Task objective => Gather every line of the material below that contains the string "width", and copy each one in full. Matching is case-sensitive.

Material supplied =>
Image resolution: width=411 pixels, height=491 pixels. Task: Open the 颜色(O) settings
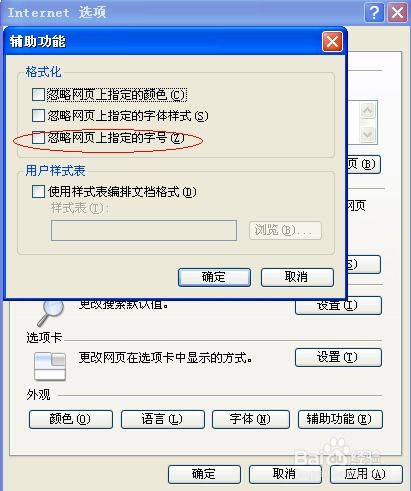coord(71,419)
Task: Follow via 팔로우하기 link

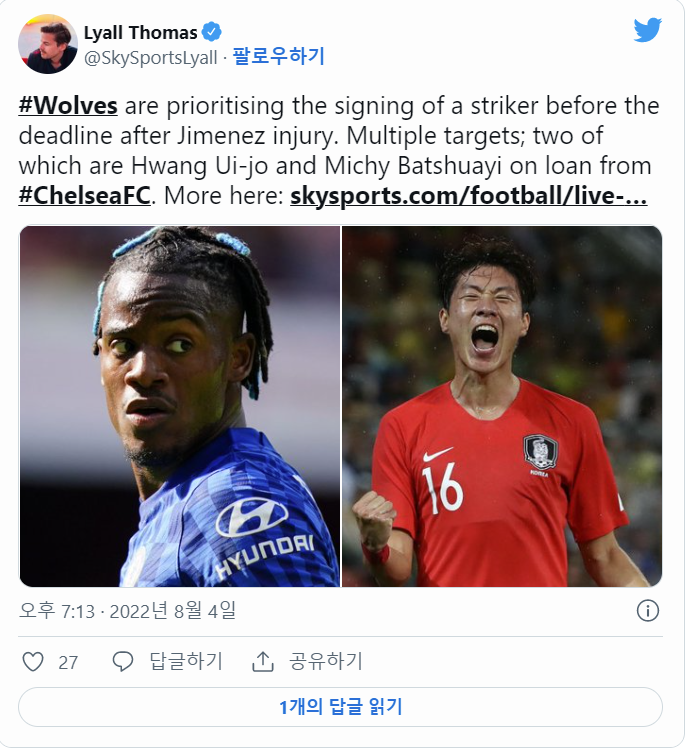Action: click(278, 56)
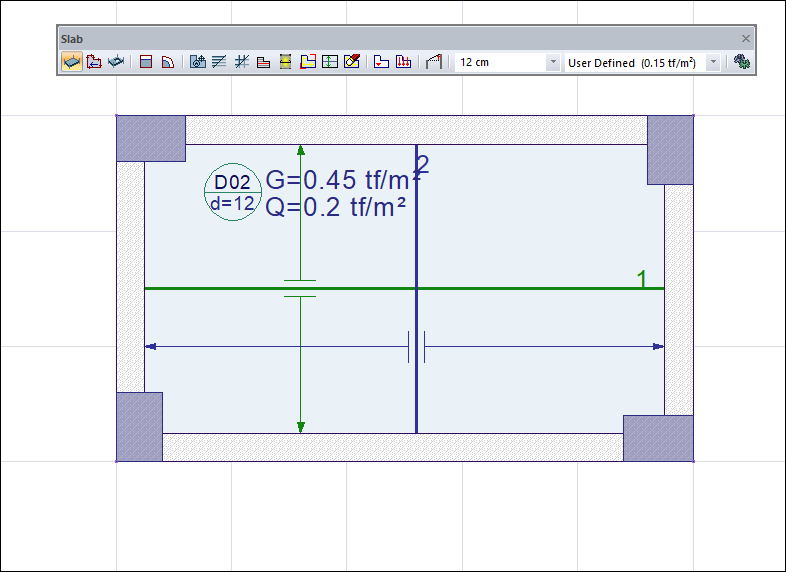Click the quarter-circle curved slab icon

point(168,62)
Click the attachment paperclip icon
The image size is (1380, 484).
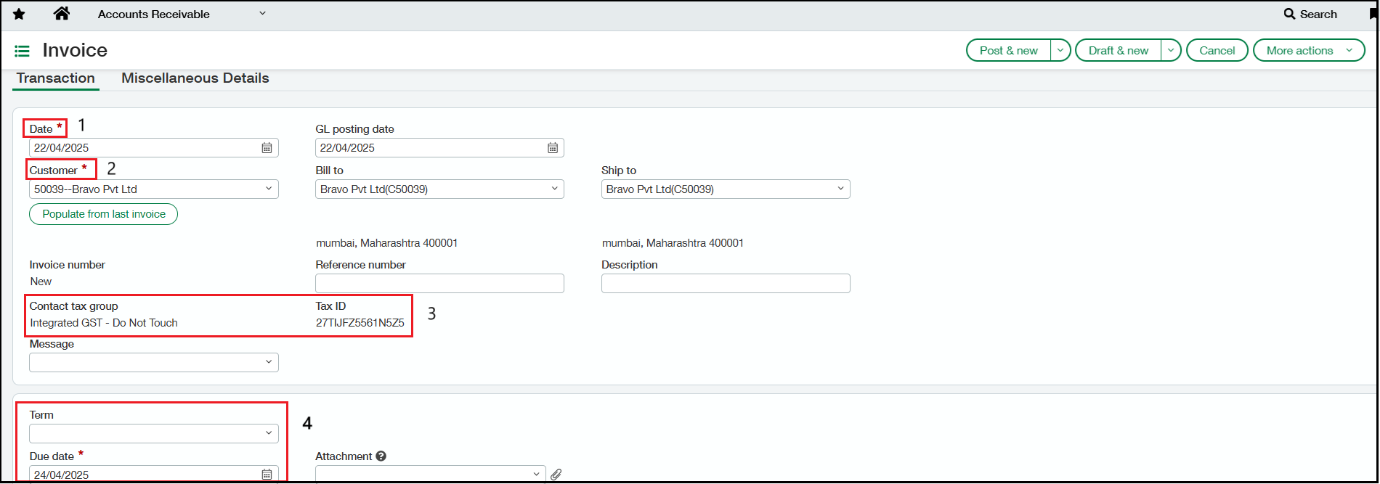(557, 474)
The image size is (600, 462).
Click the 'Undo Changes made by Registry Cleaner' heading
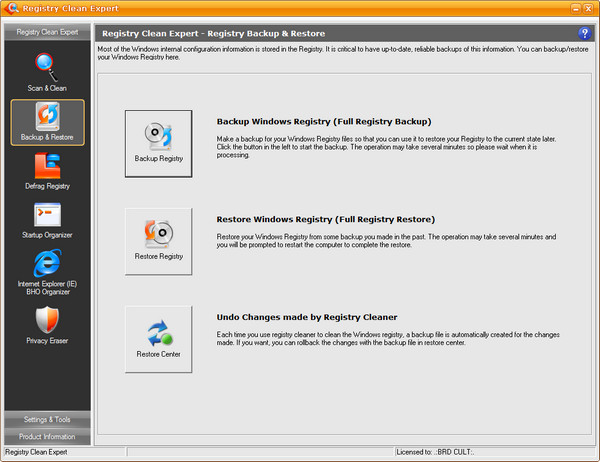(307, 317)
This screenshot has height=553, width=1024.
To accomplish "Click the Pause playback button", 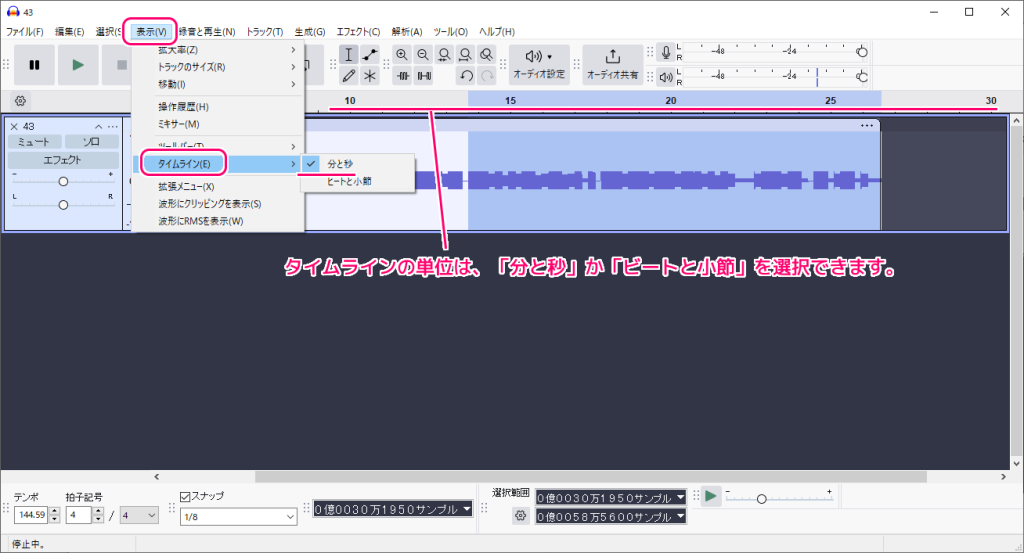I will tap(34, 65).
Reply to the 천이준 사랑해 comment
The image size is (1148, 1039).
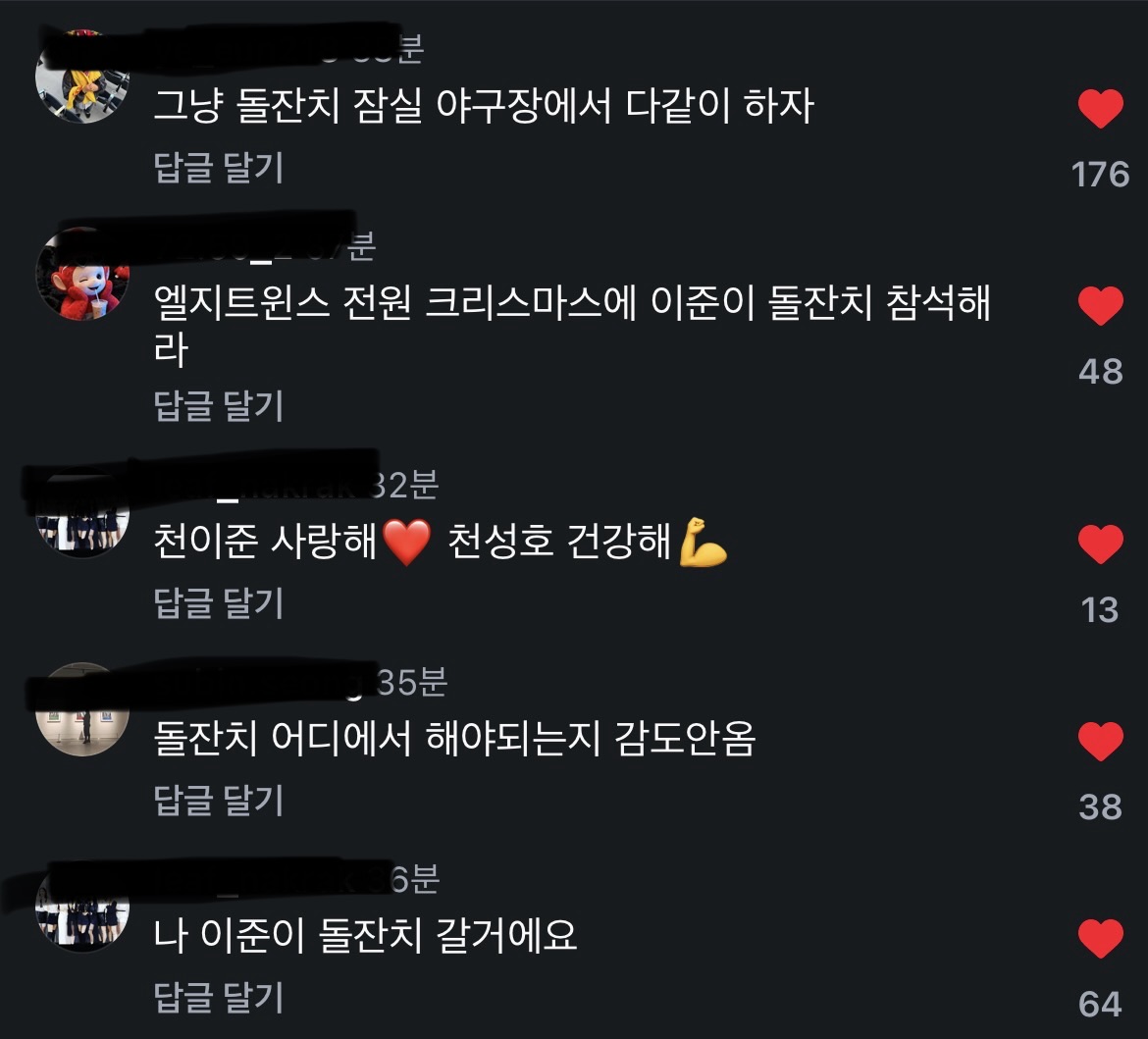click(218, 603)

Exercise response =>
Image resolution: width=411 pixels, height=491 pixels. Task: Open the 颜色(O) settings
This screenshot has height=553, width=1024.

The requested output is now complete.